En definitiva, un cocktail se sangre y otros fluidos corporales propios de la putrefacción de la carne que hará las delicias de los aficionados al género, y que acredita que los muertos vivientes funcionan lo mismo en corto que en largo.

LA GUERRA DE LA DOBLE MUERTE de Alejandro Castroguer

Por más que, en efecto, insisto, la literatura zombi pueda considerarse un género específico, sometido a sus muy bien definidas reglas, en ocasiones encontramos obras que van mucho más allá, y que superan las limitaciones genéricas para hacer de la pandemia de los muertos un producto cultural absolutamente distinto. La novela que nos ocupa es uno de esos casos, en tanto que está más cerca del Pedro Páramo de Juan Rulfo o de Cien Años de Soledad que de los convencionalismos del género: tanto en su lenguaje como en su estructura apreciamos una clara distinción respecto de otras obras sobre (o de) zombis.

Asistimos a una Andalucía irreal, devastada por la guerra entre los muertos y los vivos, y nuestros acompañantes y protagonistas del relato son, precisamente, tres muertos devueltos a la vida, a una nueva no-vida, en la que las motivaciones que les movían cuando se encontraban vivos han sido olvidadas o mutadas irremediablemente por un hambre incesante. Un detective que viaja al corazón de la contienda en acto de servicios y oscuros experimentos científicos completan el cocktail letal que nos ofrece Alejandro Castroguer en sus funciones de exquisito barman.

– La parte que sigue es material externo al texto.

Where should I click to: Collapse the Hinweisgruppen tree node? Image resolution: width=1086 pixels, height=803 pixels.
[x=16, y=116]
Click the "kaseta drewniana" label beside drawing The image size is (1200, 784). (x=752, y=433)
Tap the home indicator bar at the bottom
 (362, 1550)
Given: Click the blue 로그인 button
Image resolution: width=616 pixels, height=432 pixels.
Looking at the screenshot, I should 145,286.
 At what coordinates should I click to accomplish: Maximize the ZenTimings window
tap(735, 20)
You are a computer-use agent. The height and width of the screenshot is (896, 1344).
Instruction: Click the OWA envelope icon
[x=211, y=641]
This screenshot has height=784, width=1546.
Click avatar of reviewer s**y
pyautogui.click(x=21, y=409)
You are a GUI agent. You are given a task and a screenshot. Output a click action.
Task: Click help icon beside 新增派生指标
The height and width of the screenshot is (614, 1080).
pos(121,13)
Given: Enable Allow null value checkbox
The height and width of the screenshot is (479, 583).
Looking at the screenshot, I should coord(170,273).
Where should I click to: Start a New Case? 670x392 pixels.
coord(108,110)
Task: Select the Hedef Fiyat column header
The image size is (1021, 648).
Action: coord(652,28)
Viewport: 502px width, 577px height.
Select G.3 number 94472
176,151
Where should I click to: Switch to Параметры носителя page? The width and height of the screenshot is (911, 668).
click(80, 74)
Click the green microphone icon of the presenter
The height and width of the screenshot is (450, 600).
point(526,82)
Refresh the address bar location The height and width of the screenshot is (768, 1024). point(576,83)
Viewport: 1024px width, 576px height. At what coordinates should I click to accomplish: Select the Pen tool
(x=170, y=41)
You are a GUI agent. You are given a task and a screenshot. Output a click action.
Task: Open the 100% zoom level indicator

Son muchos los escenarios andaluces en los que transcurre la Guerra de la Doble Muerte, pero nos quedamos sin duda con la trepidante acción que tiene lugar en nuestro querido edificio de La Equitativa. Y, en todo caso, más allá del detalle de las localizaciones, nos quedamos con una obra que demuestra que el género zombi está también abierto a la exquisitez.